Gino Bartali who was ordered to give Mussolini cycling lessons
I am looking for a musical which will fill the emotional hole created by Come From Away closing in London in January and I think I may have found it. In development and in concert, is a new musical based on a true story of heroism, courage and compassion for others.
Set in Tuscany starting in the 1930s we are with Gino Bartali (James Darch) born into a poor family earning a living as carters. He hears about a bicycling race but doesn’t have a bicycle and it would take several years for him to earn enough money to afford one. He approached a shy man Giorgio Nico (Mark Blaker) who is the local bookkeeper and accountant who agrees to help him. Nico secures Gino a child’s bike in pink but Gino makes the most of this opportunity and wins the mountain race.
As a result he is invited to work for the Italian national team not as a rider but as a helper. His cycling prowess is recognised and he is found a place on the Italian team and wins the prestigious Giro d’Italia twice in 1937 and 1938 with its amazing mountain climbs.
The 1930s coincides with the rise of Mussolini and his Fascisti in Italy and dividing people between supporting the Socialists or the Fascists in German occupied Italy. With the Cardinal of Florence, Cardinal Della Costa (Ricardo Alonso) Gino Bartali as a cycling hero is allowed to travel to practise. Gino and the Cardinal devise a plan to get forged passports to Jewish children left in Italy after their parents are sent to concentration camps. Later he uses a training trailer on his bicycle to smuggle out five children by riding over the Alps to Switzerland. It is estimated that he saved 800 lives. Imagine riding a bicycle uphill with all that extra weight. He made 53 Alpine trips.

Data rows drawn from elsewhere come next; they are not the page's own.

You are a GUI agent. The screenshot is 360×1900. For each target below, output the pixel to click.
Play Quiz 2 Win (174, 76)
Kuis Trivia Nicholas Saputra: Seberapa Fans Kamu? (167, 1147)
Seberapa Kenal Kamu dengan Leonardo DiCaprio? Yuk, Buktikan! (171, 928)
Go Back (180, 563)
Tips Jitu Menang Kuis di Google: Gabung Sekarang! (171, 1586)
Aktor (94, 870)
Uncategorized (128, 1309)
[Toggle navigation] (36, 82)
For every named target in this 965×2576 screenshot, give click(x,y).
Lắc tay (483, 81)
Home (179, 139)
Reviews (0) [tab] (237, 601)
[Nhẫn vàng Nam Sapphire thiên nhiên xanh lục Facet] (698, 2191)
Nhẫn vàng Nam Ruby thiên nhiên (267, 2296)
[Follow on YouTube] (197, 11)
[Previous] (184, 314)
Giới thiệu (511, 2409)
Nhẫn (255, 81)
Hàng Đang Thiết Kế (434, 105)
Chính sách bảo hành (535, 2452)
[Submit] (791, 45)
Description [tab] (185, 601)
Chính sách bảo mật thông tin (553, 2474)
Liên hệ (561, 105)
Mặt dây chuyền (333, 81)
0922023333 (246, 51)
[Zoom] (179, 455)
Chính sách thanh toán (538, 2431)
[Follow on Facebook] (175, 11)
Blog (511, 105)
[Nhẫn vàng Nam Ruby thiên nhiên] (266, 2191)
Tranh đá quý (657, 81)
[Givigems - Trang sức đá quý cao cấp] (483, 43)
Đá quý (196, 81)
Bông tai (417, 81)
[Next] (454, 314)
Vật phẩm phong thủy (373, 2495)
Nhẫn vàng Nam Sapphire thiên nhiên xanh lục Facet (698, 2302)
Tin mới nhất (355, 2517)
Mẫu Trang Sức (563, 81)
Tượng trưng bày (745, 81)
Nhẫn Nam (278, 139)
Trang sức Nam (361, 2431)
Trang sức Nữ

There is Gino’s love interest Adriana Bani (Daisy Wood-Davis) and a fierce rivalry with a Blackshirt man, Gino’s Nemesis, Major Mario Carita (Neil McDermott) who also loves Adriana. The second act is more developed and in it Nico pleads with the Milanese clergy accountants for funding for bribes to secure the required Nazi stamp on the children’s passports. The comedy scene has the clergy accountants wearing green eyeshades as well as clerical fringed sashes. A tender blackshirt, a violinist Felix (Marcus Harman) is persuaded to help the children in a heart warming moment with terrible personal consequences for him.
The book, music and lyrics are by Victoria and Todd Buchholz (Todd was actually an economic advisor at the White House) are full of rousing anthems and songs about heroism in the style of Les Misérables with lyrics like “I will push and I will peddle” and like most musicals will grow on second and third hearings. The singing is superb with James Darch, Ricardo Afonso and Matt Blaker stand outs for me.
There are moments of real emotion: when Gino’s father Torello (Mark Turnbull) sees his son wearing a blackshirt, the uniform of Mussolini’s henchmen and feels a terrible betrayal to his socialist upbringing. Gino Bratali was so modest he never told anyone of his rescues, dying with his secret in 2000.
I consider Glory Ride to have musical legs or should that be wheels?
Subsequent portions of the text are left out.